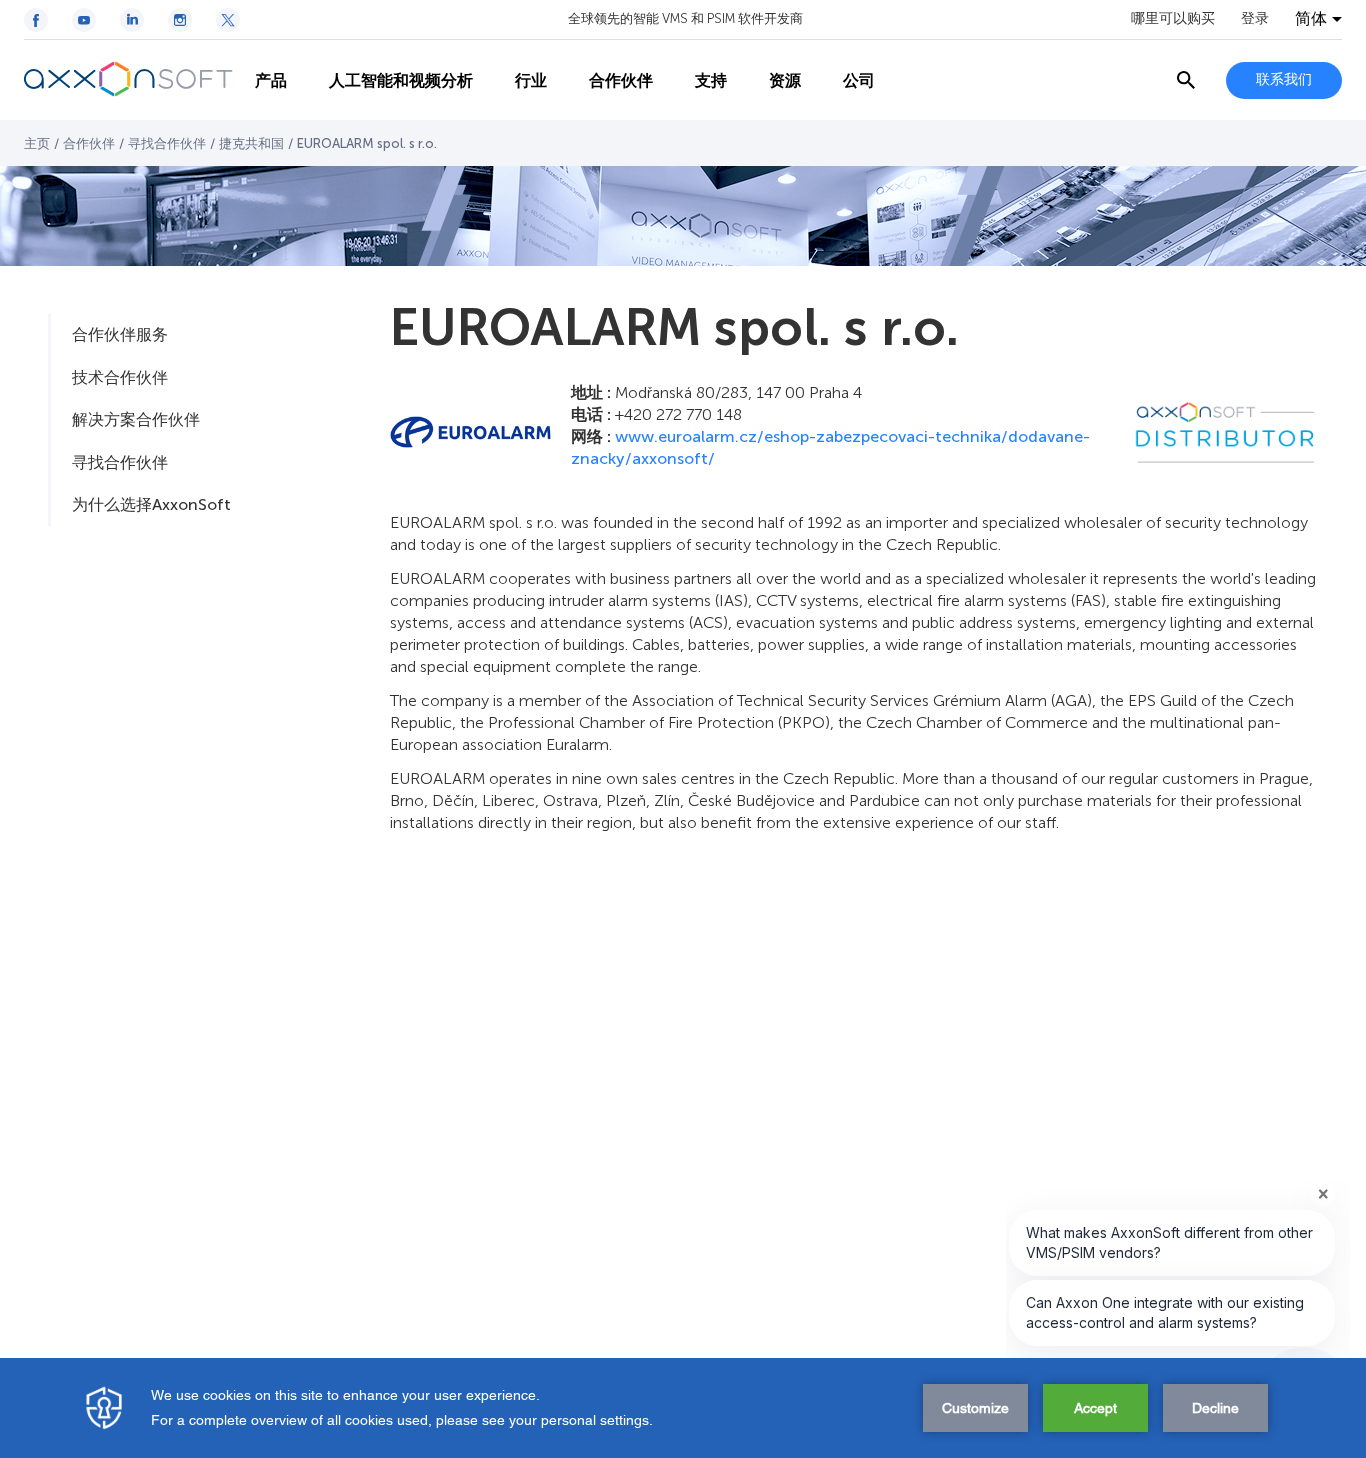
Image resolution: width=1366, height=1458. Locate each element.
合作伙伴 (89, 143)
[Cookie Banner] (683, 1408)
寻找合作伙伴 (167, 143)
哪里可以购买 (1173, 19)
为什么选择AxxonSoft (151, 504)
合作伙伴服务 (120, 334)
+--
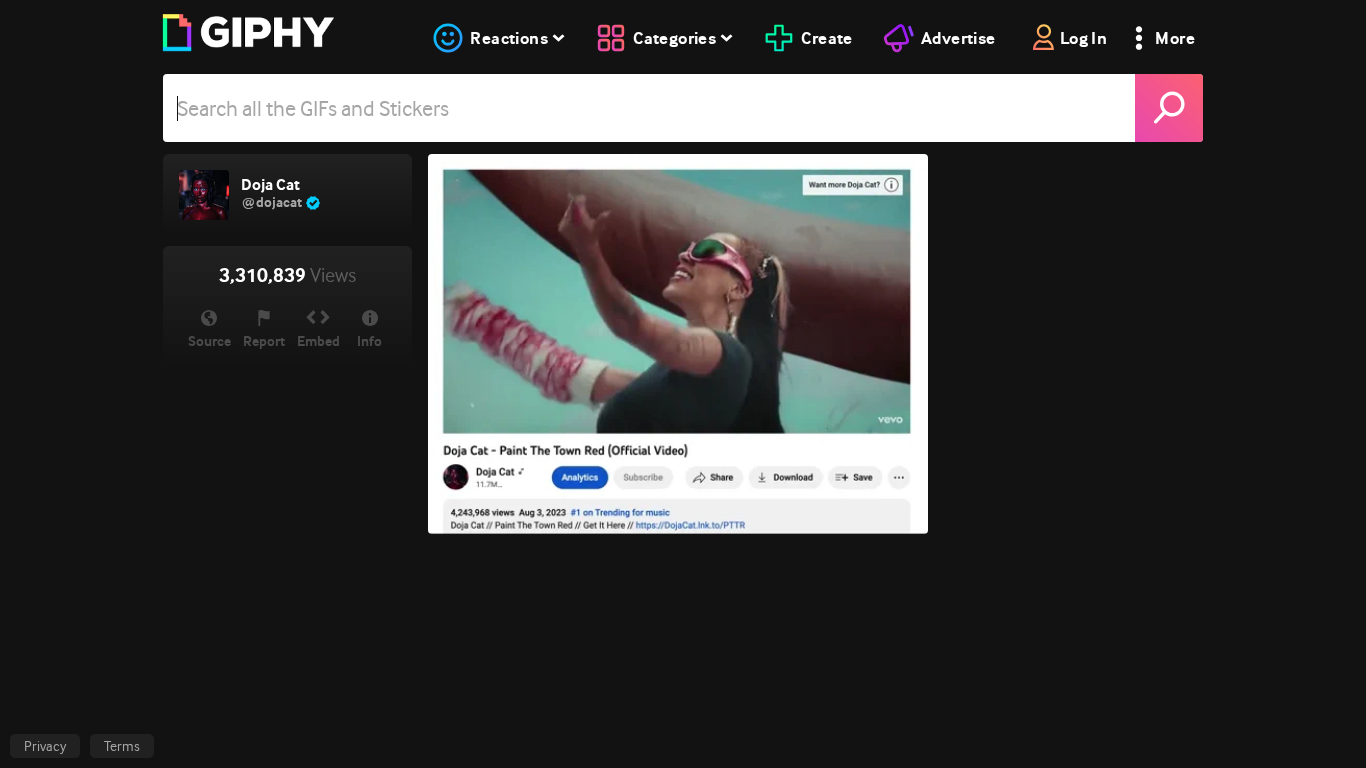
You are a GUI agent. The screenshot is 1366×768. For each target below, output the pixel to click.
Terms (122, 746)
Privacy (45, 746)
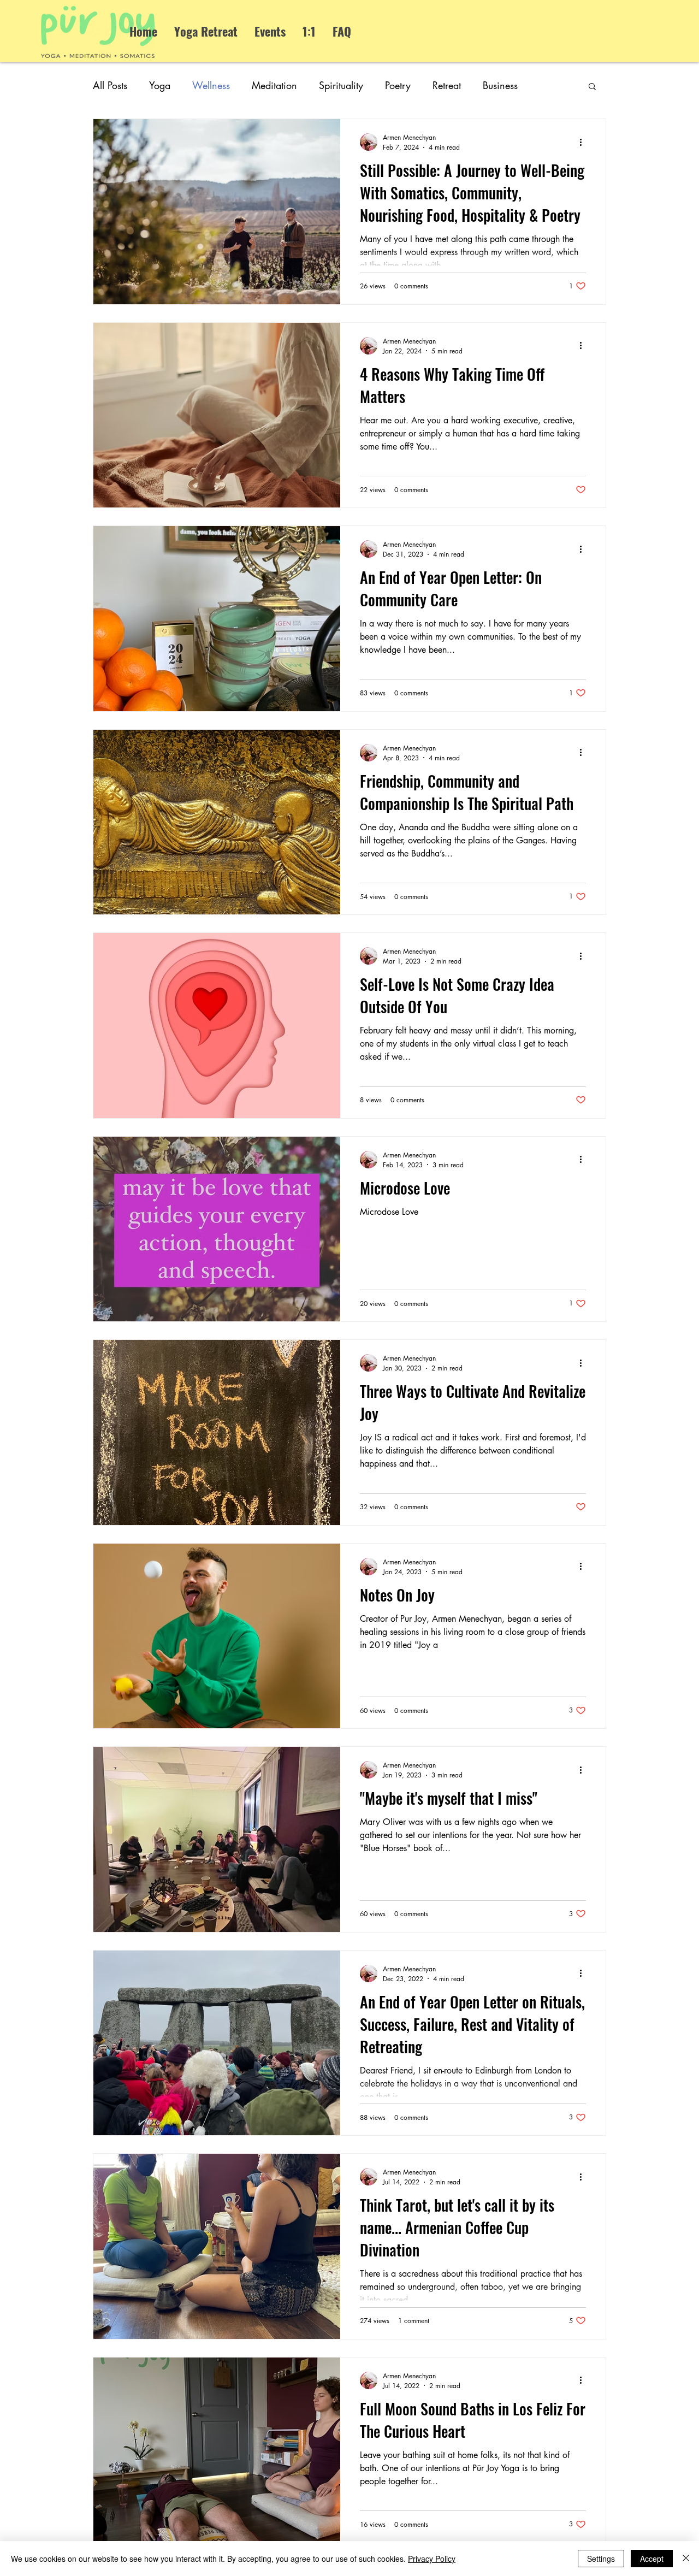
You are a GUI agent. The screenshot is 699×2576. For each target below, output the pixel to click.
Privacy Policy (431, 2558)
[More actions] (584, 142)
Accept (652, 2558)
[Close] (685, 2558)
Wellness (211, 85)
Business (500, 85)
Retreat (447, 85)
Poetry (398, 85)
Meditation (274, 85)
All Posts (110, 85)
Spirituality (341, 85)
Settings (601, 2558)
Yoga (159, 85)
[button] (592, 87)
+--
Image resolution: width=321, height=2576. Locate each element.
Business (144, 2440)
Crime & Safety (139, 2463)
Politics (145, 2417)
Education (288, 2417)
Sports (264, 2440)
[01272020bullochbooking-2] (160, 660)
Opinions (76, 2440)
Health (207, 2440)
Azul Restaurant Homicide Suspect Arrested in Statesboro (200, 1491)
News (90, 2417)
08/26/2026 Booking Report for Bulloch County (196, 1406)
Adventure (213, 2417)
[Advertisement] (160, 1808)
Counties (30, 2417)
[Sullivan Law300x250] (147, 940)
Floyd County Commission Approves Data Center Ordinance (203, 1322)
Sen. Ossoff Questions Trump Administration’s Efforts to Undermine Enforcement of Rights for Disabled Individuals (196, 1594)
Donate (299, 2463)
+--
Taking the lines above, repeat exactly those from the line that contains "[Cookie Banner] (683, 1408)" through the line that contains "合作伙伴服务 (120, 334)", and both of those lines as well. Include nothing else.

Task answer:
[Cookie Banner] (683, 1408)
寻找合作伙伴 (167, 143)
哪里可以购买 (1173, 19)
为什么选择AxxonSoft (151, 504)
合作伙伴服务 (120, 334)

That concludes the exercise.